Hauled my ass to church this morning. The sermon was about "courage." In this context, it means we're supposed to "flex" our "courage muscles" in terms of social justice. Certainly I'm for that -- I mean, who isn't? But that isn't the message that fed my soul. I interpreted it to mean I need to flex my courage muscles in more personal and exigent matters. As my life enters this new chapter, I have to be more brave about trying new things, more open about trusting people and asking for help.
Every week, our minister says that the church is "made joyful by our laughter and holy by our tears." There is a power to being in that space. I admit my mind was wandering all over the place while the service was going on, but that doesn't mean my spirit wasn't fed by my time there. I know what I want my online portfolio to say. I feel energized about writing it. I feel that was God's hand, nudging me along.

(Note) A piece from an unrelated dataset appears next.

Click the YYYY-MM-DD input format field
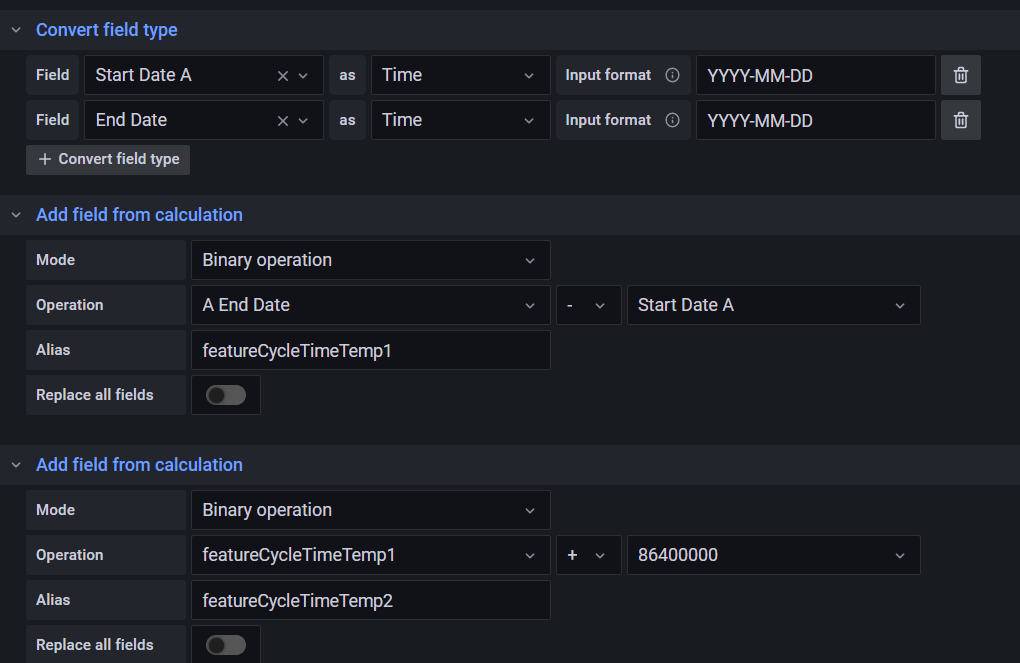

Then I had a gettogether with my aunt, her husband and my kid sister and her husband. It was the first time we'd all been together in two years. My aunt loves me, and has been working on maintaining a relationship with me, and I treasure that. Her husband is a good man, too. At one point, over clam chowder and one too many rum-and-cokes, I blurted what was going on at work, and how scared I am.
The results made me happy. I got a lot of support. Encouragement. Affection. I had been feeling very alone and isolated and obsessed. Much of that is alleviated.
I don't have to be strong all the time. I do have resources, even if they aren't financial. I will get through this. And I'll do it with my smarts and my spirit.
I have to protect and nurture this feeling that started at church today.
Your minister's wise words moved me to tears. And how affirming that your family is supportive!